Interface element records
-- Begin --

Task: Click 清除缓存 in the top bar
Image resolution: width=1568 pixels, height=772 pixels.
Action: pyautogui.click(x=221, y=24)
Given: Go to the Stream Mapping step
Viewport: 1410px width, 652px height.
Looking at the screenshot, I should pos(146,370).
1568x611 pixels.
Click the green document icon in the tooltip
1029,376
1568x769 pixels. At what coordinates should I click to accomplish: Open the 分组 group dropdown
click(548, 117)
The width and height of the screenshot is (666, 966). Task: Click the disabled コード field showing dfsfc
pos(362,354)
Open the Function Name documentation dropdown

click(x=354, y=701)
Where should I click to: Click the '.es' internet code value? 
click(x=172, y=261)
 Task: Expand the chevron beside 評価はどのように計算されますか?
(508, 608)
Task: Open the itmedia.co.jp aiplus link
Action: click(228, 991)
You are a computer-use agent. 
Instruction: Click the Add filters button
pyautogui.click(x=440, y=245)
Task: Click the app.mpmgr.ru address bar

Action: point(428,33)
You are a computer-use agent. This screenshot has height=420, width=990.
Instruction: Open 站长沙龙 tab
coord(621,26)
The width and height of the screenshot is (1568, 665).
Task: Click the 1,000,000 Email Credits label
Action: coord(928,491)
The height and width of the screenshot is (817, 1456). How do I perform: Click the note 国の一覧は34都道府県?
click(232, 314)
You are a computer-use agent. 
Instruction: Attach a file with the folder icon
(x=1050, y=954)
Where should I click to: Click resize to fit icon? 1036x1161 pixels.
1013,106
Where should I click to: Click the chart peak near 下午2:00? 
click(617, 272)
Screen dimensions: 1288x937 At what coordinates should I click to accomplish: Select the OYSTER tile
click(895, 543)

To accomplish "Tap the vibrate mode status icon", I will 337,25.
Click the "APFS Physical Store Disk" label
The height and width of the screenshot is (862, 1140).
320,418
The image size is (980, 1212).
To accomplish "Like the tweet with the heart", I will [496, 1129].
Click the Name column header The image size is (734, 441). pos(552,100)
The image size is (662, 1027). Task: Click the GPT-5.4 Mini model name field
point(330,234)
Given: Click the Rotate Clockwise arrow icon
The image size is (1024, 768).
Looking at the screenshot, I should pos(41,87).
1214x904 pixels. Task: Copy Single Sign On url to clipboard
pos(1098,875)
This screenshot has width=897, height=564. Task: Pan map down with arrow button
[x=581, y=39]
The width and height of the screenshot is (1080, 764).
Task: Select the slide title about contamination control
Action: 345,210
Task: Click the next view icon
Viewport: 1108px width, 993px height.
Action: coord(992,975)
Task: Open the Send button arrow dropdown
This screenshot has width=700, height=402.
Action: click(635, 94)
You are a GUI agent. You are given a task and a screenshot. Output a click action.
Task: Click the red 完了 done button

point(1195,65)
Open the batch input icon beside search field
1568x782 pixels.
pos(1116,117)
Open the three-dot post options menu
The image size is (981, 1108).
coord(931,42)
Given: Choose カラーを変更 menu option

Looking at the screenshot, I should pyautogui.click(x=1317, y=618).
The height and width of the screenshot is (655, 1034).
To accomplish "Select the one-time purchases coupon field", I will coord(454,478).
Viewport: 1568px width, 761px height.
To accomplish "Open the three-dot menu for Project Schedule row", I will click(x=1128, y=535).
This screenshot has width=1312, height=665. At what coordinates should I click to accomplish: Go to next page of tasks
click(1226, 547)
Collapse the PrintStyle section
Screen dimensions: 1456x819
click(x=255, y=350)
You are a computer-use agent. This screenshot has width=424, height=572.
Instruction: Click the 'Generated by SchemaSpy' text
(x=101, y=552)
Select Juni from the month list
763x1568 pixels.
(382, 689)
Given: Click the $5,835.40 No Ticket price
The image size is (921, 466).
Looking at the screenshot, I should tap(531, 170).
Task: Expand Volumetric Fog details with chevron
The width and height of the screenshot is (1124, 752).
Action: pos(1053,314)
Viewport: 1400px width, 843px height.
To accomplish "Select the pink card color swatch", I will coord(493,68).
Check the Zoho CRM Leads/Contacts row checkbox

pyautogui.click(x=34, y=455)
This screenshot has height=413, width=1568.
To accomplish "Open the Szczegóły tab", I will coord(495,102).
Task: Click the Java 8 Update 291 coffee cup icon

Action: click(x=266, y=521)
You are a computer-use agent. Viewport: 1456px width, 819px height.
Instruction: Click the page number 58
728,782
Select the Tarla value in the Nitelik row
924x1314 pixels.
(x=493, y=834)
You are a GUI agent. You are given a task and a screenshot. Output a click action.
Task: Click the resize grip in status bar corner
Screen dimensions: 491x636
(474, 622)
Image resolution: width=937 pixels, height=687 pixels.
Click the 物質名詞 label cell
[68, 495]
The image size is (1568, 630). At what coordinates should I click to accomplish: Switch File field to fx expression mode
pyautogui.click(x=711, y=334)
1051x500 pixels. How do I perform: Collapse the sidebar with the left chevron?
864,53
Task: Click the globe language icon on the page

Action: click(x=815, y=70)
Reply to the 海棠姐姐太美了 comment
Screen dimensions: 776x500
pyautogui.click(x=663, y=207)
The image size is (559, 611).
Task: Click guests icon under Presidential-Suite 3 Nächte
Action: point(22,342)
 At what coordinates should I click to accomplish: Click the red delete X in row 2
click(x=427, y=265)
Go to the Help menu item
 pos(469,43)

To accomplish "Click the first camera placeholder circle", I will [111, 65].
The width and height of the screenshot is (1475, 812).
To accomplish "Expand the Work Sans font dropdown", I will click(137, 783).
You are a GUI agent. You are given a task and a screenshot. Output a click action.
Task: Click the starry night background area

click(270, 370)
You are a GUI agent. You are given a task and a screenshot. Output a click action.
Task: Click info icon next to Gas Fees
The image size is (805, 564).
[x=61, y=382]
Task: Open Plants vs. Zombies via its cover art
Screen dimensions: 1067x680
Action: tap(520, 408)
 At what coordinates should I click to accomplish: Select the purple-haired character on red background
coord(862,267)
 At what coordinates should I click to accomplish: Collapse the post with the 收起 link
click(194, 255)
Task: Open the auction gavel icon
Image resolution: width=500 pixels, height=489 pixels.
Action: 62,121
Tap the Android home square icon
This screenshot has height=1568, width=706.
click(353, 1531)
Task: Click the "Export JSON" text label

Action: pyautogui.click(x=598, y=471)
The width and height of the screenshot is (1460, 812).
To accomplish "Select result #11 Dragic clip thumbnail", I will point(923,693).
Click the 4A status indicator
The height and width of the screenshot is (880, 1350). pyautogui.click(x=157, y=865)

-- End --

• _Task brief_
Reproduce every one of the records above, line for line, with no changes.

• _Worked solution_
Task: Click 清除缓存 in the top bar
Image resolution: width=1568 pixels, height=772 pixels.
Action: pyautogui.click(x=221, y=24)
Given: Go to the Stream Mapping step
Viewport: 1410px width, 652px height.
Looking at the screenshot, I should pos(146,370).
1568x611 pixels.
Click the green document icon in the tooltip
1029,376
1568x769 pixels. At what coordinates should I click to accomplish: Open the 分组 group dropdown
click(548, 117)
The width and height of the screenshot is (666, 966). Task: Click the disabled コード field showing dfsfc
pos(362,354)
Open the Function Name documentation dropdown

click(x=354, y=701)
Where should I click to: Click the '.es' internet code value? 
click(x=172, y=261)
 Task: Expand the chevron beside 評価はどのように計算されますか?
(508, 608)
Task: Open the itmedia.co.jp aiplus link
Action: click(228, 991)
You are a computer-use agent. 
Instruction: Click the Add filters button
pyautogui.click(x=440, y=245)
Task: Click the app.mpmgr.ru address bar

Action: point(428,33)
You are a computer-use agent. This screenshot has height=420, width=990.
Instruction: Open 站长沙龙 tab
coord(621,26)
The width and height of the screenshot is (1568, 665).
Task: Click the 1,000,000 Email Credits label
Action: coord(928,491)
The height and width of the screenshot is (817, 1456). How do I perform: Click the note 国の一覧は34都道府県?
click(232, 314)
You are a computer-use agent. 
Instruction: Attach a file with the folder icon
(x=1050, y=954)
Where should I click to: Click resize to fit icon? 1036x1161 pixels.
1013,106
Where should I click to: Click the chart peak near 下午2:00? 
click(617, 272)
Screen dimensions: 1288x937 At what coordinates should I click to accomplish: Select the OYSTER tile
click(895, 543)

To accomplish "Tap the vibrate mode status icon", I will 337,25.
Click the "APFS Physical Store Disk" label
The height and width of the screenshot is (862, 1140).
320,418
The image size is (980, 1212).
To accomplish "Like the tweet with the heart", I will [496, 1129].
Click the Name column header The image size is (734, 441). pos(552,100)
The image size is (662, 1027). Task: Click the GPT-5.4 Mini model name field
point(330,234)
Given: Click the Rotate Clockwise arrow icon
The image size is (1024, 768).
Looking at the screenshot, I should pos(41,87).
1214x904 pixels. Task: Copy Single Sign On url to clipboard
pos(1098,875)
This screenshot has width=897, height=564. Task: Pan map down with arrow button
[x=581, y=39]
The width and height of the screenshot is (1080, 764).
Task: Select the slide title about contamination control
Action: 345,210
Task: Click the next view icon
Viewport: 1108px width, 993px height.
Action: coord(992,975)
Task: Open the Send button arrow dropdown
This screenshot has width=700, height=402.
Action: click(635, 94)
You are a GUI agent. You are given a task and a screenshot. Output a click action.
Task: Click the red 完了 done button

point(1195,65)
Open the batch input icon beside search field
1568x782 pixels.
pos(1116,117)
Open the three-dot post options menu
The image size is (981, 1108).
coord(931,42)
Given: Choose カラーを変更 menu option

Looking at the screenshot, I should pyautogui.click(x=1317, y=618).
The height and width of the screenshot is (655, 1034).
To accomplish "Select the one-time purchases coupon field", I will coord(454,478).
Viewport: 1568px width, 761px height.
To accomplish "Open the three-dot menu for Project Schedule row", I will click(x=1128, y=535).
This screenshot has width=1312, height=665. At what coordinates should I click to accomplish: Go to next page of tasks
click(1226, 547)
Collapse the PrintStyle section
Screen dimensions: 1456x819
click(x=255, y=350)
You are a computer-use agent. This screenshot has width=424, height=572.
Instruction: Click the 'Generated by SchemaSpy' text
(x=101, y=552)
Select Juni from the month list
763x1568 pixels.
(382, 689)
Given: Click the $5,835.40 No Ticket price
The image size is (921, 466).
Looking at the screenshot, I should tap(531, 170).
Task: Expand Volumetric Fog details with chevron
The width and height of the screenshot is (1124, 752).
Action: pos(1053,314)
Viewport: 1400px width, 843px height.
To accomplish "Select the pink card color swatch", I will coord(493,68).
Check the Zoho CRM Leads/Contacts row checkbox

pyautogui.click(x=34, y=455)
This screenshot has height=413, width=1568.
To accomplish "Open the Szczegóły tab", I will coord(495,102).
Task: Click the Java 8 Update 291 coffee cup icon

Action: click(x=266, y=521)
You are a computer-use agent. Viewport: 1456px width, 819px height.
Instruction: Click the page number 58
728,782
Select the Tarla value in the Nitelik row
924x1314 pixels.
(x=493, y=834)
You are a GUI agent. You are given a task and a screenshot. Output a click action.
Task: Click the resize grip in status bar corner
Screen dimensions: 491x636
(474, 622)
Image resolution: width=937 pixels, height=687 pixels.
Click the 物質名詞 label cell
[68, 495]
The image size is (1568, 630). At what coordinates should I click to accomplish: Switch File field to fx expression mode
pyautogui.click(x=711, y=334)
1051x500 pixels. How do I perform: Collapse the sidebar with the left chevron?
864,53
Task: Click the globe language icon on the page

Action: click(x=815, y=70)
Reply to the 海棠姐姐太美了 comment
Screen dimensions: 776x500
pyautogui.click(x=663, y=207)
The image size is (559, 611).
Task: Click guests icon under Presidential-Suite 3 Nächte
Action: point(22,342)
 At what coordinates should I click to accomplish: Click the red delete X in row 2
click(x=427, y=265)
Go to the Help menu item
 pos(469,43)

To accomplish "Click the first camera placeholder circle", I will [111, 65].
The width and height of the screenshot is (1475, 812).
To accomplish "Expand the Work Sans font dropdown", I will click(137, 783).
You are a GUI agent. You are given a task and a screenshot. Output a click action.
Task: Click the starry night background area

click(270, 370)
You are a GUI agent. You are given a task and a screenshot. Output a click action.
Task: Click info icon next to Gas Fees
The image size is (805, 564).
[x=61, y=382]
Task: Open Plants vs. Zombies via its cover art
Screen dimensions: 1067x680
Action: tap(520, 408)
 At what coordinates should I click to accomplish: Select the purple-haired character on red background
coord(862,267)
 At what coordinates should I click to accomplish: Collapse the post with the 收起 link
click(194, 255)
Task: Open the auction gavel icon
Image resolution: width=500 pixels, height=489 pixels.
Action: 62,121
Tap the Android home square icon
This screenshot has height=1568, width=706.
click(353, 1531)
Task: Click the "Export JSON" text label

Action: pyautogui.click(x=598, y=471)
The width and height of the screenshot is (1460, 812).
To accomplish "Select result #11 Dragic clip thumbnail", I will point(923,693).
Click the 4A status indicator
The height and width of the screenshot is (880, 1350). pyautogui.click(x=157, y=865)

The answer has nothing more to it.